El maestro cae de las nubes; su rostro se vuelve serio y triste.

― ¿Domingo, tú? Nunca lo habría imaginado.

Domingo se levanta de golpe, el rostro rojo de vergüenza y de cólera. Mira a su alrededor. ¿Cómo?, nadie puede tomar su defensa y, sin embargo, todos lo han visto.

Nadie tiene el valor de testimoniar por él, porque ambos culpables son mayores y amenazadores. El maestro continúa.

― Por suerte, es la primera vez, de otro modo te echaría de la escuela.

Domingo baja la cabeza, aprieta los puños. Siente que sus ojos se llenan de lágrimas. Bastaría una palabra y los auténticos culpables serían descubiertos. Pero el maestro ha dicho: si no hubiera sido la primera vez, ¡despedido!

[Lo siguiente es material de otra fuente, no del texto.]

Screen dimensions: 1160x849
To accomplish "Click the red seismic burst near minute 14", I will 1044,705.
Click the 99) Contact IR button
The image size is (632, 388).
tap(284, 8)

Él no quiere que sus compañeros sean expulsados. Prefiere sufrir en silencio. El maestro continúa la reprimenda y le deja castigado. Toda la clase mantiene el aliento. Y la clase continúa hasta la tarde. Sin embargo, después de la clase, uno de los que había visto el complot, no pudo más. No se trata de hacer allí de soplón, pero es hermosa y buena una cuesta de justicia. Cuando todos sus compañeros han salido, se acerca a Don Cugliero y le cuenta todo.

El sacerdote cae de las nubes una segunda vez.

― ¿Pero entonces, por qué? Él podía haber hablado, podía haberlo dicho.

Al día siguiente, apenado de haber castigado a un inocente, se acerca a Domingo.

― ¿Por qué no has dicho que no eras tú?

― Eso no tiene importancia. He pensado que abrían sido echados y yo no lo quería. Yo, por el contrario, esperaba se me perdonara, y además he pensado en Jesús. ¡Él también fue acusado injustamente y no dijo nada!

Don Cugliero se calló. Pero de verdad tal muchacho merecía que se interesara por él. Uno de los grandes deseos de Domingo era ser sacerdote. Don Cugliero se dice así mismo: «¡Iré a ver a Don Bosco!»

En cuanto tiene un momento libre sale para Turín. Don Bosco le ve llegar: corre hacia él y le abraza. Eran viejos amigos de seminario.

― ¡Mi viejo!, qué placer verte de nuevo. ¿Qué te trae por estos parajes?

― He venido a ver qué haces con estos muchachos, y también he venido para hacerte un magnífico regalo.

― ¿Qué clase de regalo?

― Me han dicho que, entre tus muchachos, aceptas también en tu escuela a muchachos inteligentes que desean ser sacerdotes. Así pues, he pensado enviarte un muchacho. Es de Mondonio. Se llama Domingo Savio. No tiene buena salud, pero por su formalidad y piedad, estoy decidido a apostarte que jamás has encontrado un muchacho igual: un verdadero San Luis.

― ¡Tú exageras! De todos modos, no habrá dificultades. Iré a Castelnuovo con mis muchachos en octubre para la fiesta del Rosario. Haz que me encuentre a tu Domingo y su padre. Hablaremos y veremos de qué paño está hecho.